Brewer’s research paper on including salmon roe in baby food products was published in the May issue of the Journal of Food Science and she has another research paper due to appear in an upcoming issue. That one will recap her work utilizing pink salmon products (supplied by Seattle’s Ocean Beauty Seafoods) and will also highlight a consumer-acceptability study her team conducted, a report that should bear promising results.

For the past few years of baby food R&D, Brewer collaborated with Peter Bechtel of Alaska’s Agricultural Research Service (and a former University of Illinois professor), which is part of the U.S. Department of Agriculture. “It’s a wonderful product from a nutritional standpoint,” said Bechtel, adding that the Alaska Fisheries Development Foundation deserves a lot of credit for “pushing the ball forward” on the baby food research.

Brewer and Bechtel both said baby foods containing fish are quite common in Europe and Asia but not in the United States, which has a much lower per-capita seafood consumption rate of just 16 pounds annually.

So will salmon baby food ever catch on stateside?

“I think the potential is really good,” said Brewer. “But it’s going to require some education aimed at parents.

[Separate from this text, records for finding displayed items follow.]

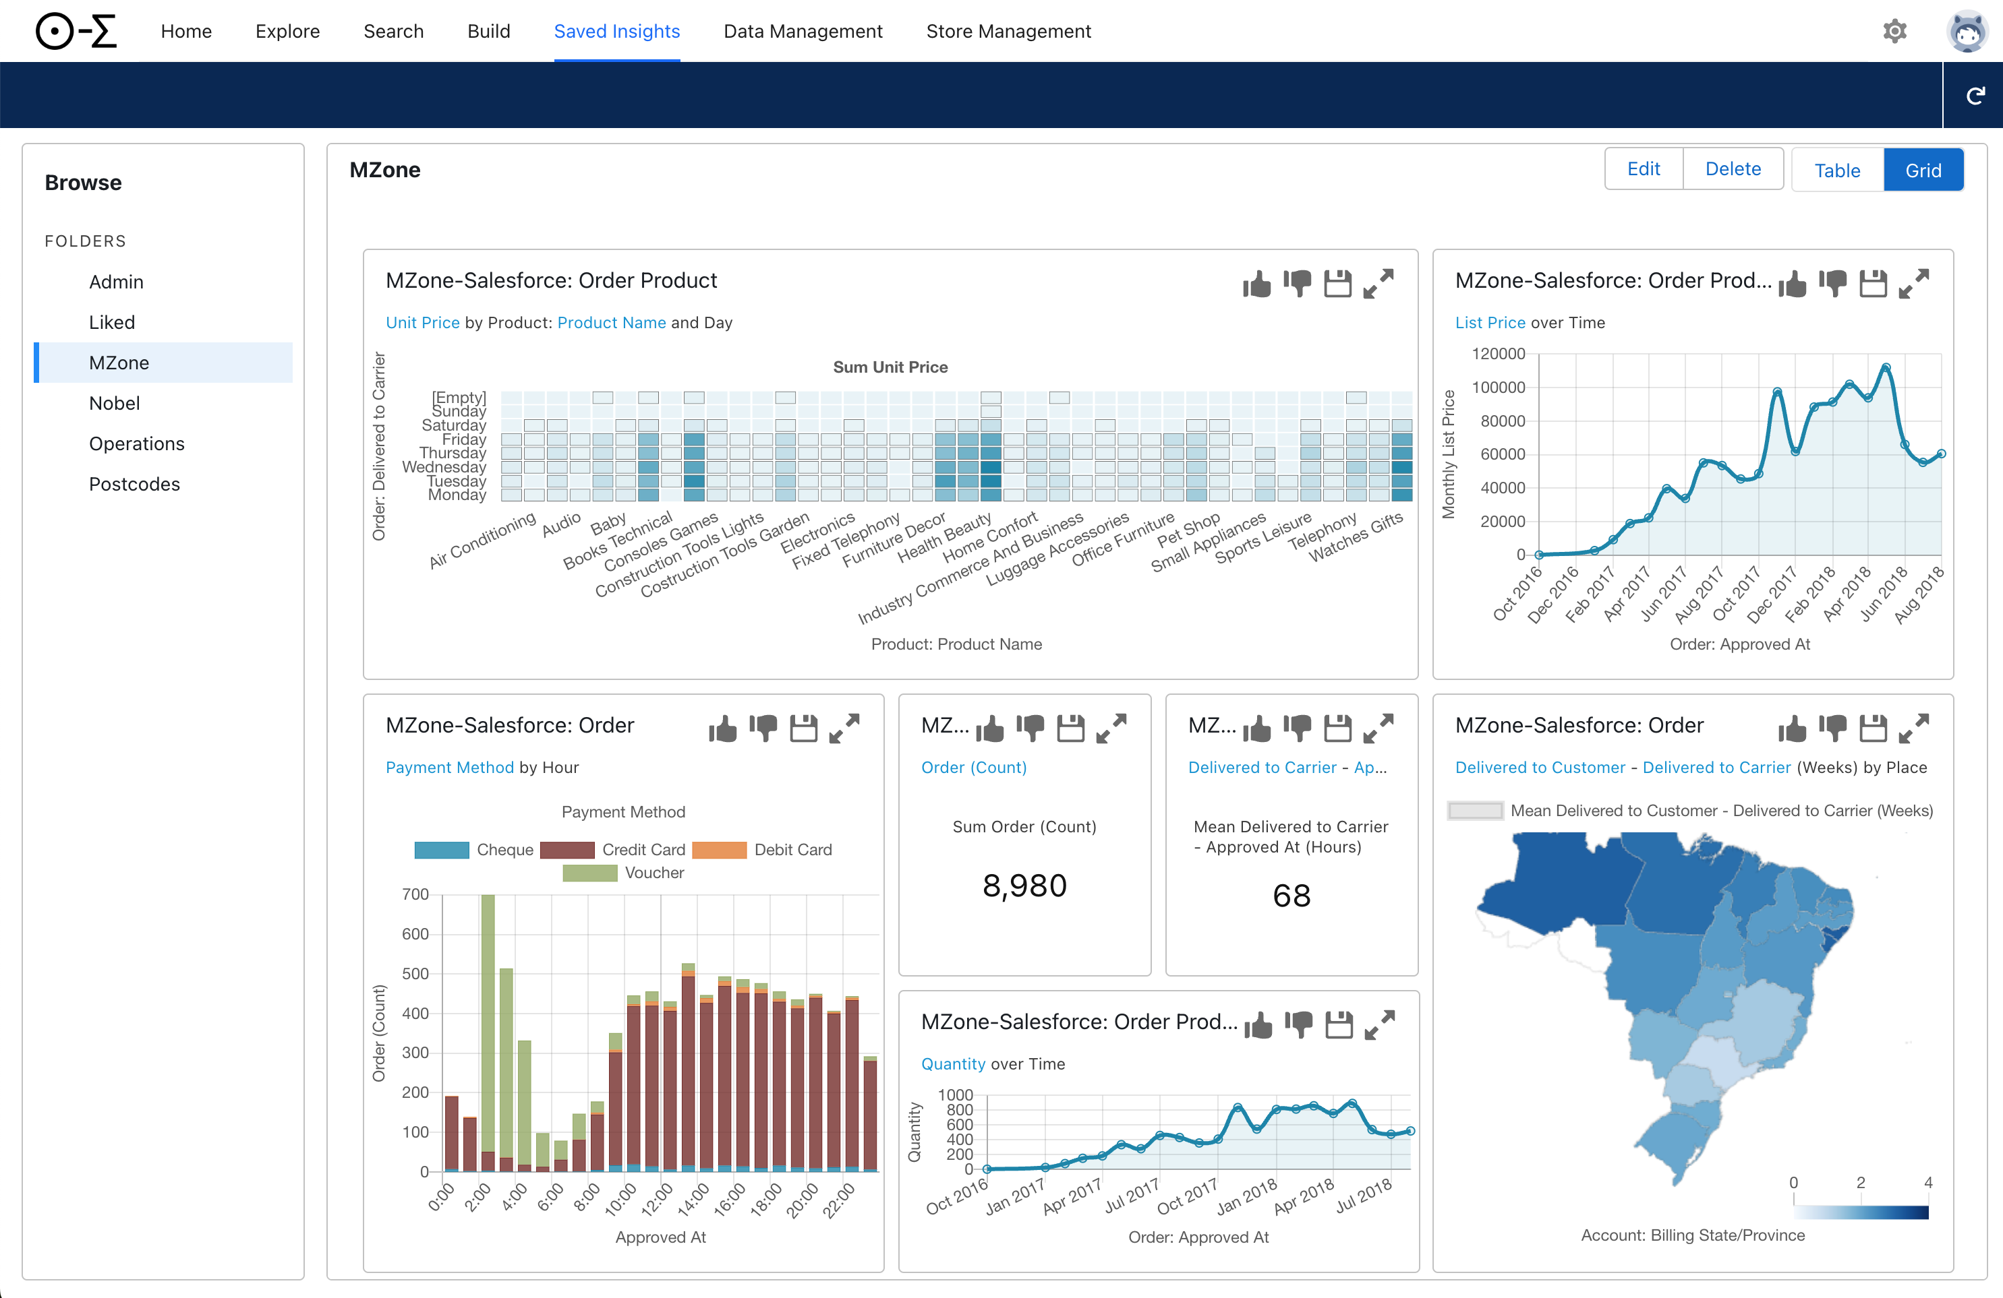Open the Operations folder
Viewport: 2003px width, 1298px height.
coord(136,444)

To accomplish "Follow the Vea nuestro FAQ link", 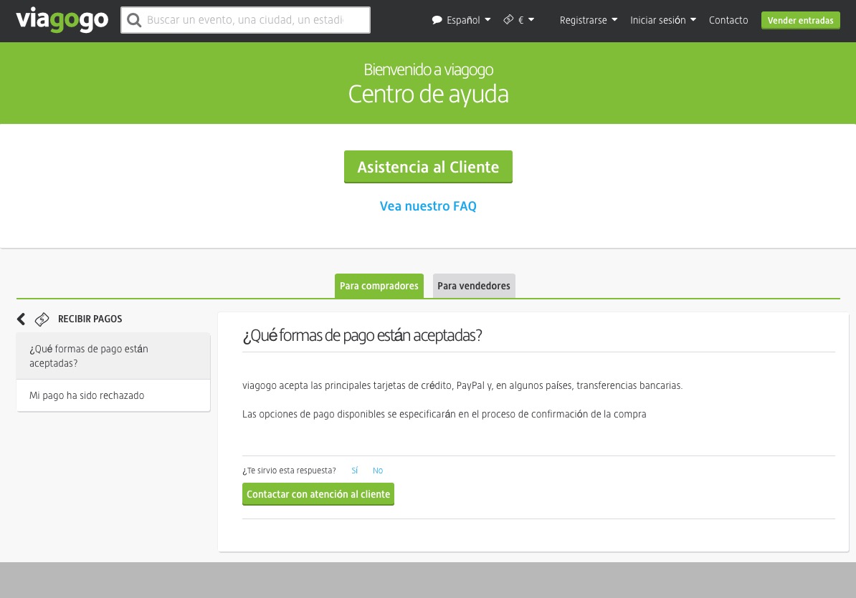I will coord(428,206).
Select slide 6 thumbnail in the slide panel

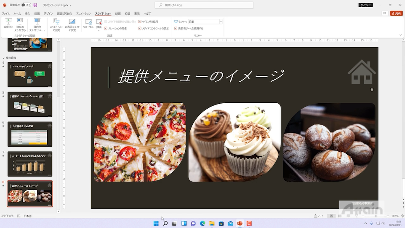pyautogui.click(x=30, y=134)
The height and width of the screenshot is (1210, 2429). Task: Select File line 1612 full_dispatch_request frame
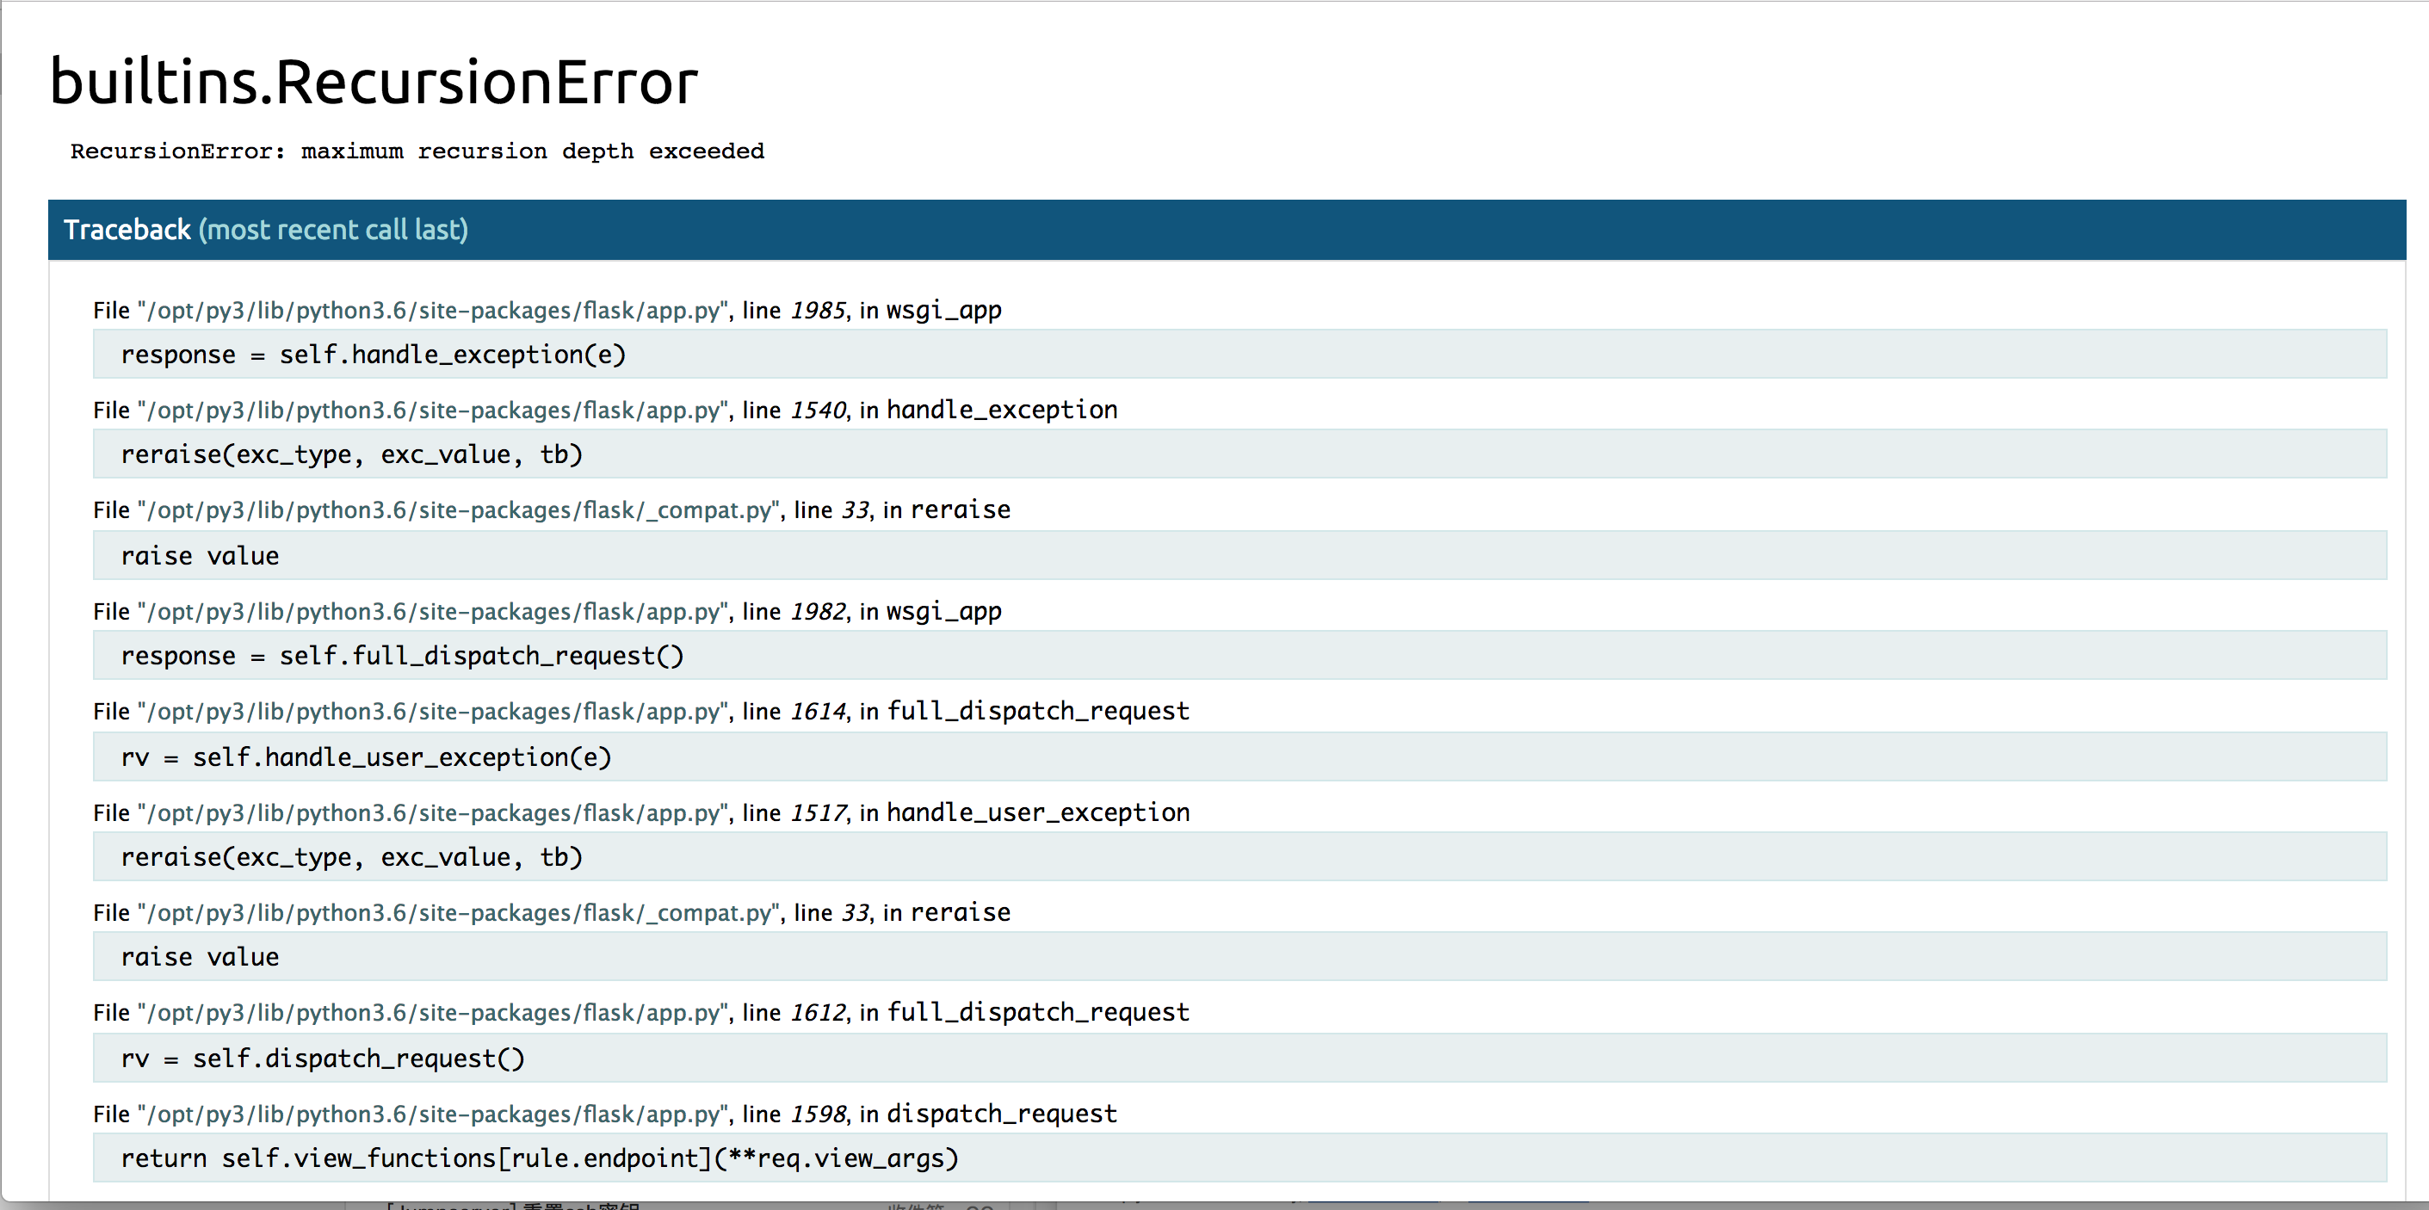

It’s hard to get people to feed stuff to their kids that they don’t eat [themselves].”

I’m reminded of a conversation I had recently with Kate Geagan, MS, RD, who was the subject of the NetWorking interview in the April issue of SeaFood Business. The author of “Go Green Get Lean: Trim Your Waistline with the Ultimate Low-Carbon Footprint Diet” told me that she got her two young children eating fish by their first birthdays.

“Don’t think kids will only eat fish sticks; there’s a lot of other things out there,” she said, adding that her kids love mild flaky whitefish like barramundi. “I think fish can be a food for the high chair. Most parents don’t introduce kids to seafood until they’re much older. But the texture of a flaky fish pulled apart and deboned is very easy for little mouths and helps them set their palate.”

It’s likely to be quite an uphill climb to get baby food manufacturers to give seafood a fair shot. But considering the myriad health benefits and emerging research on omega-3s, it would be their mistake not to.